A self-object (or self-object) is a person, activity, or object that one feels is part of oneself.

A study carried out in 2013 focused on real subjects. Researchers investigated whether Protestants were likelier to sublimate taboo feelings into creative activities. They found that people who experienced sexual problems related to anxieties about taboo desires were more likely to have greater creative accomplishments than people who had no sexual problems or those who had unrelated sexual problems to taboo feelings.

The researchers suggested that this study represented “perhaps the first experimental evidence of sublimation.” They also proposed that their results indicate a cultural, psychological approach to our defense mechanisms.

Effectiveness of Sublimation

Sublimation Theory In Psychology

How effective is sublimation in channeling our inappropriate impulses toward more acceptable, or even productive, actions? Some have compared it to other defense mechanisms to answer this question.

A 2020 study looked at students experiencing high stress during COVID-19 in the preparation for school entrance exams, looking for a job, and more. In this case, sublimation was compared to regression. It was found that while regression was effective for one in five students, sublimation allowed around half of the subjects to channel their stress constructively, with positive results.

It should be noted that this study also indicated that, when used as a coping mechanism, sublimation does not meet the standards required as an effective coping strategy because it does not fundamentally address the factor of stress.

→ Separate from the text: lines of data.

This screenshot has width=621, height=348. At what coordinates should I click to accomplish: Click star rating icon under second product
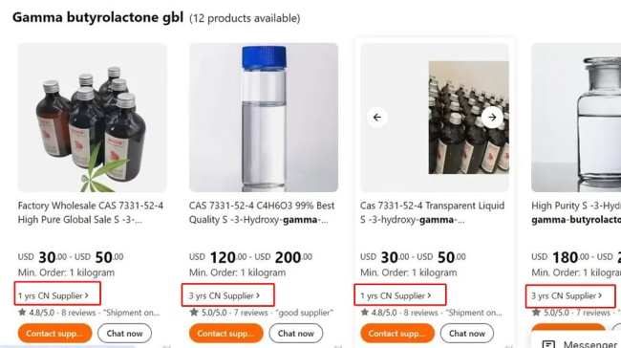pos(194,313)
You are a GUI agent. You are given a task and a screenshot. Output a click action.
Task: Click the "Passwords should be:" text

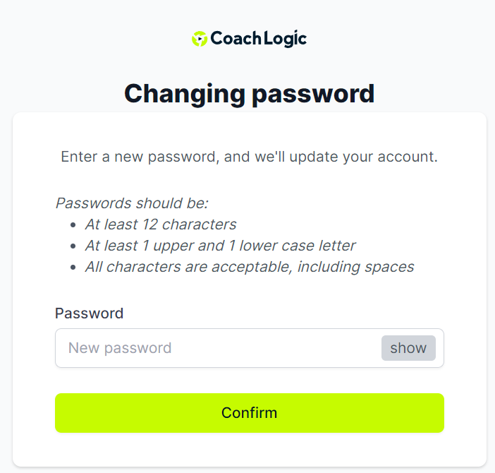(x=132, y=203)
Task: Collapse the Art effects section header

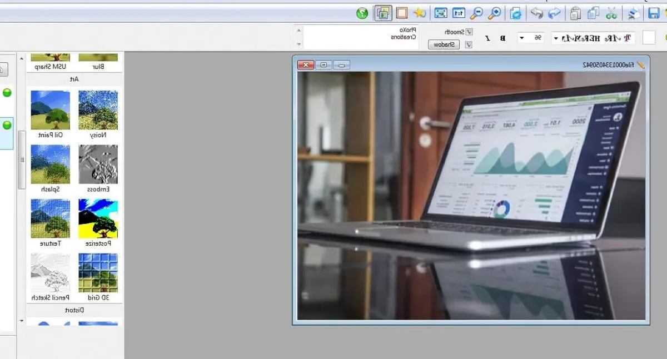Action: [74, 79]
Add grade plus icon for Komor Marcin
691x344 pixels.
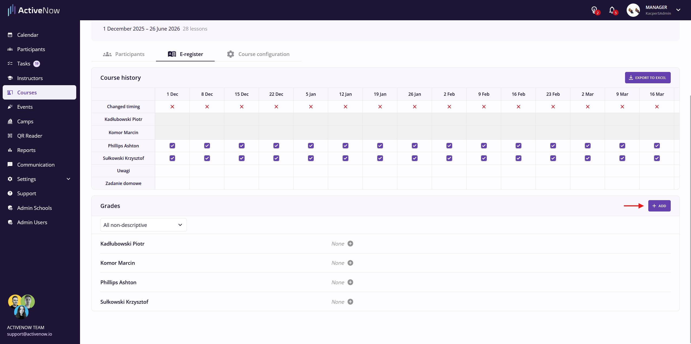click(350, 263)
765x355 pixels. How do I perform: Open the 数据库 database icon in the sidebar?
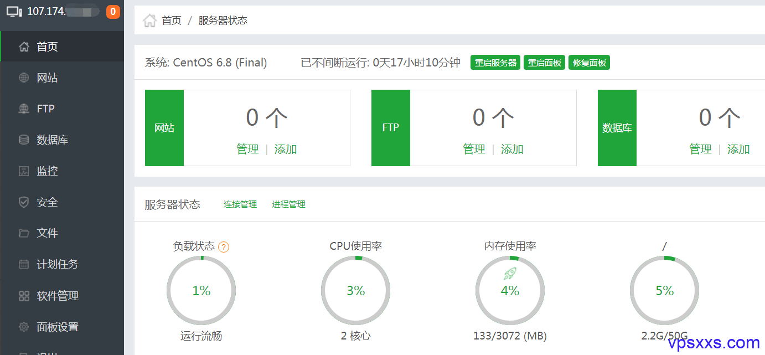[24, 140]
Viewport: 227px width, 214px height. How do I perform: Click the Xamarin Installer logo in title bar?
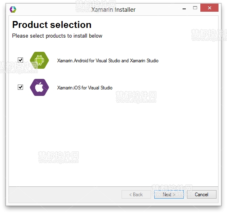pos(13,9)
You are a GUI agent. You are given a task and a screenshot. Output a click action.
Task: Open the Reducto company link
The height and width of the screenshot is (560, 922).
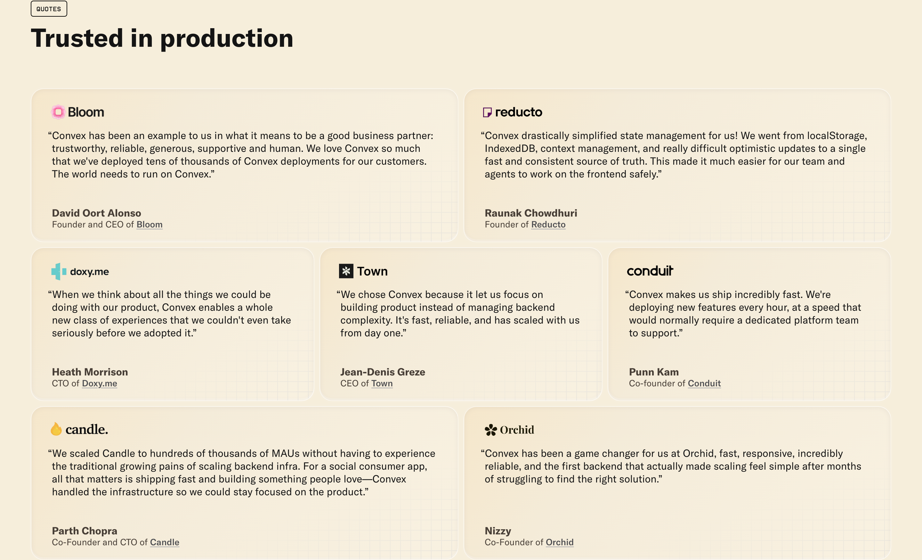tap(548, 225)
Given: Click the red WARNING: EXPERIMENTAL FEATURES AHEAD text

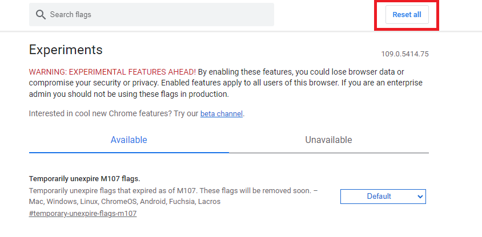Looking at the screenshot, I should tap(112, 72).
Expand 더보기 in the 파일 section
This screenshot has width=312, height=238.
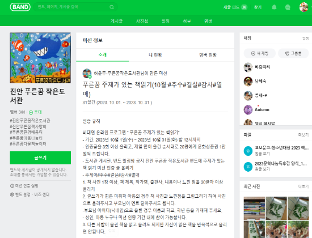click(303, 135)
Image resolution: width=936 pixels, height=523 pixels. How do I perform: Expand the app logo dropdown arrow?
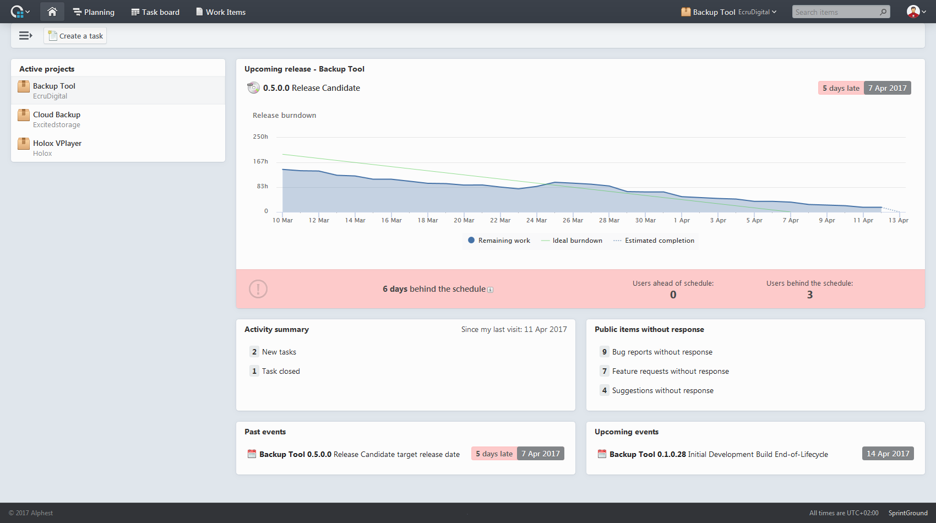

Others emphasize that sublimation is an essential element of art therapy. In a chapter on Art Therapies in Psychiatric Rehabilitation, the author expresses the voice that sublimation serves two purposes in this context. On the one hand, it helps the patient transform through the therapeutic process. On the other hand, it makes it possible to create works of art that symbolize the existing sublimation.

How Sublimation Can Influence Your Life

What role can the sublimation process play in your life? As Freud suggested, sublimation is a healthy and mature way of coping with urges that may be unwanted or unacceptable.

Sublimation allows us to channel energy into beneficial ways rather than acting in a way that might harm ourselves or others. Thus, this defense mechanism can have a positive effect on our health and well-being.

Although we can sometimes see how our negative feelings cause us to act a certain way, we are often unaware because sublimation operates subconsciously. There may also be no direct connection between the source of negative emotion and the conduct behavior that results from sublimation.

If the previous examples show that a physical action sublimates anger, these feelings can give rise to a whole series of behaviors. For example, instead of cleaning the house in anger, this emotion may also lead a person to take a relaxing hobby like fishing or painting.

Sublimation can significantly influence behavior, even if we are not always aware of it. Although this defense mechanism operates subconsciously, you can benefit from it by intentionally finding ways to substitute healthier, more productive behaviors for potentially harmful behaviors.